Jessica Garraway is a long time black ecojustice, direct action trainer and organizer. Her work has primarily been focused on indigenous solidarity work and the work around the liberation of african people. She has done this by taking action against liquid genocide near the Pine Ridge Reservation, police brutality and white supremacist organizing in tandem with work fighting to dismantle the fossil fuel infrastructure. One of her proudest contributions to this was her work as an active organizer and shaper of the Mississippi Stand camp and mobile caravan resisting the building of the Dakota Access Pipeline in Iowa. She has continued her work fighting pipeline projects by focusing her energy on the Line 3 pipeline. Jessica is also a vocalist and songwriter. Through her music she seeks to contribute to a visionary culture of resistance that inspires people to create healthy and just communities for themselves. All her work seeks to build the power of the people to resist the forces destroying our lives and our planet. She works primarily as an educator in the Minneapolis school system.

> [What is needed]
Reproduce the profile of Jessica Garraway word for word, from start to finish. The rows after this point are separate material, unrelated to the profile.

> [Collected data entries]
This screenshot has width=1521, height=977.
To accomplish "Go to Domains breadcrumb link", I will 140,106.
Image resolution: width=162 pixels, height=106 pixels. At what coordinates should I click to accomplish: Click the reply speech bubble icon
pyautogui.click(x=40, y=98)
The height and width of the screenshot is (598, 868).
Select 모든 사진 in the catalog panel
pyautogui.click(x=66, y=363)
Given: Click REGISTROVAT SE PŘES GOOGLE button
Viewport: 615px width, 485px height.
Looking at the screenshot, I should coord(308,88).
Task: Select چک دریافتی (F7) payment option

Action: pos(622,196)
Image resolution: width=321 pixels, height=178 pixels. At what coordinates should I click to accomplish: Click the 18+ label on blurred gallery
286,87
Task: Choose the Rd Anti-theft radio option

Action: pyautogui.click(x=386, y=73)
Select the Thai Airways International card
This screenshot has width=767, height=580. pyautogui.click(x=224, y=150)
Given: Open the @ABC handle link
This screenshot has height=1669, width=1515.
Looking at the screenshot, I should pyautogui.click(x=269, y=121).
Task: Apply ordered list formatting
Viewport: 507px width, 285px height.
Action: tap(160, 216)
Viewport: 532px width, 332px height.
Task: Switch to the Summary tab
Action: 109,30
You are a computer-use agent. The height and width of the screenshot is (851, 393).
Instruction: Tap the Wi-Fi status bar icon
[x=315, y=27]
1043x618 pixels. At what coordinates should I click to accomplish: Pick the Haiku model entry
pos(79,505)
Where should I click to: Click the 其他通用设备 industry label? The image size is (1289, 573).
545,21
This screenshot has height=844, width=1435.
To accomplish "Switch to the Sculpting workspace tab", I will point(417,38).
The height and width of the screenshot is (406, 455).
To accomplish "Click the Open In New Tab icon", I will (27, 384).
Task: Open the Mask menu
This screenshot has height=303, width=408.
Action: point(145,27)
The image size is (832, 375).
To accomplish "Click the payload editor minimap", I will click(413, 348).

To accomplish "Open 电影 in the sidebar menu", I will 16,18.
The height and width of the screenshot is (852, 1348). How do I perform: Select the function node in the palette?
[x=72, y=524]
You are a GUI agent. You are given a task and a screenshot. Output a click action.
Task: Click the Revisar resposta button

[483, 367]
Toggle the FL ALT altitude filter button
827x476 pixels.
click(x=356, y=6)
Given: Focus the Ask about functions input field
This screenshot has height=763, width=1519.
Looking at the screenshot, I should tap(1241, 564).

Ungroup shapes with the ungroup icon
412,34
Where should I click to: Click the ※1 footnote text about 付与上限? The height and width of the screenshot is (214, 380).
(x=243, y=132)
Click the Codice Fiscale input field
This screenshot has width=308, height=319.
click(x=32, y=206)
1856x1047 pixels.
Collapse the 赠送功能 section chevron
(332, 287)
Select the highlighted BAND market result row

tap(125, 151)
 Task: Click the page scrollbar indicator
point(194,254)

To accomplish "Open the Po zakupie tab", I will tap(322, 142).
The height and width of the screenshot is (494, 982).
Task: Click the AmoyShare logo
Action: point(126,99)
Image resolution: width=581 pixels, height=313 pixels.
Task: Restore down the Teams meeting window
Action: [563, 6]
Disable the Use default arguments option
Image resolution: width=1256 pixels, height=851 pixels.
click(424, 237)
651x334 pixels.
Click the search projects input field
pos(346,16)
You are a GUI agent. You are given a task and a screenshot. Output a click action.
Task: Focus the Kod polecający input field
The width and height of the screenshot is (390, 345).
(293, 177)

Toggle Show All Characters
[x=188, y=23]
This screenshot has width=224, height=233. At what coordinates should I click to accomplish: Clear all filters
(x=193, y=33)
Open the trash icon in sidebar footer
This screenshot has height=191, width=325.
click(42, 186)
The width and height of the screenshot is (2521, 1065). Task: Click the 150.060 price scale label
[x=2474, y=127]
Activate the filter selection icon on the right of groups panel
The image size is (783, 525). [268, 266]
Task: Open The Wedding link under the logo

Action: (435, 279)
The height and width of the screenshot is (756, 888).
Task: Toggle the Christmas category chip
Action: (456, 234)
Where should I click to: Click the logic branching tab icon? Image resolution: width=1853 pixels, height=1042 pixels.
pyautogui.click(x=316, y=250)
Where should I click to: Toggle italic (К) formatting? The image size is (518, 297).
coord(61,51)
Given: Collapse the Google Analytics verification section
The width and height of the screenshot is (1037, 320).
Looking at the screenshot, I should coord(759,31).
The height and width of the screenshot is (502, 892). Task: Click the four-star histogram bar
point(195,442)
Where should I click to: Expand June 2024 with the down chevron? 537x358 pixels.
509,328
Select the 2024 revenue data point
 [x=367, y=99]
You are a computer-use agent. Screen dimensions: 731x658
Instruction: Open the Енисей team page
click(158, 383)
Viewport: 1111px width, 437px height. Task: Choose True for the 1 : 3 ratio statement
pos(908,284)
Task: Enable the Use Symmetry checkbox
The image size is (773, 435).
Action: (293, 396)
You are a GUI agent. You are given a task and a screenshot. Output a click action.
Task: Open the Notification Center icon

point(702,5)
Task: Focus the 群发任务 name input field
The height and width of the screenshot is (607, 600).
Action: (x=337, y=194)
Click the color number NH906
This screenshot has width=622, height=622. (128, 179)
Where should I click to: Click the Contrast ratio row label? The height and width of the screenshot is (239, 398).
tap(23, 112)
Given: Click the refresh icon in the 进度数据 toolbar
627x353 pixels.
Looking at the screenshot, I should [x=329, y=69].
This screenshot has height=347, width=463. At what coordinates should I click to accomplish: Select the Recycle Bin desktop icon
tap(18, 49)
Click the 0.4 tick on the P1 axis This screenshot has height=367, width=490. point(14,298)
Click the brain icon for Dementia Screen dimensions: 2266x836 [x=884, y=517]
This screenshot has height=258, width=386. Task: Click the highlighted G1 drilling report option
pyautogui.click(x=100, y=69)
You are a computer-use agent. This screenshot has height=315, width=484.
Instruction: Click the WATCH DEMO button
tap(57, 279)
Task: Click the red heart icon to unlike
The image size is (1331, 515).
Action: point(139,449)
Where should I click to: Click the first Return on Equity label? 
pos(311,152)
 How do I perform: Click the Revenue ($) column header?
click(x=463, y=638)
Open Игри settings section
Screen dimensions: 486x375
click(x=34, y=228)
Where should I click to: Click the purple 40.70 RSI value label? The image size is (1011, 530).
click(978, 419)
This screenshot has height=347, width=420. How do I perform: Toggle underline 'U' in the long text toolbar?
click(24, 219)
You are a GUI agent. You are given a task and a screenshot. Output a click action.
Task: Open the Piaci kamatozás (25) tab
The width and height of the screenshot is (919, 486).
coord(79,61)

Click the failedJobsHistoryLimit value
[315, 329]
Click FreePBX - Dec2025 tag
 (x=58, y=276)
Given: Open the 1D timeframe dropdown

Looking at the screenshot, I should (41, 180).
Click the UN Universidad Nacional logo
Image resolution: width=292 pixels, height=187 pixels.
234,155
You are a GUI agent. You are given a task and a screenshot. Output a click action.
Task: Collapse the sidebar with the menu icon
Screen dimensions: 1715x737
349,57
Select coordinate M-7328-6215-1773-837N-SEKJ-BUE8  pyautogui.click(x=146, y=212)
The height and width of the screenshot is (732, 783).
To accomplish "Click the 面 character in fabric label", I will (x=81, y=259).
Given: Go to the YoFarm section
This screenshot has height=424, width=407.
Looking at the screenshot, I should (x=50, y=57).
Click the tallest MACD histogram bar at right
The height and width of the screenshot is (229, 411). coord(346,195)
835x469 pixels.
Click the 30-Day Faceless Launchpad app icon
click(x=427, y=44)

> [Exercise solution]
Jessica Garraway is a long time black ecojustice, direct action trainer and organizer. Her work has primarily been focused on indigenous solidarity work and the work around the liberation of african people. She has done this by taking action against liquid genocide near the Pine Ridge Reservation, police brutality and white supremacist organizing in tandem with work fighting to dismantle the fossil fuel infrastructure. One of her proudest contributions to this was her work as an active organizer and shaper of the Mississippi Stand camp and mobile caravan resisting the building of the Dakota Access Pipeline in Iowa. She has continued her work fighting pipeline projects by focusing her energy on the Line 3 pipeline. Jessica is also a vocalist and songwriter. Through her music she seeks to contribute to a visionary culture of resistance that inspires people to create healthy and just communities for themselves. All her work seeks to build the power of the people to resist the forces destroying our lives and our planet. She works primarily as an educator in the Minneapolis school system.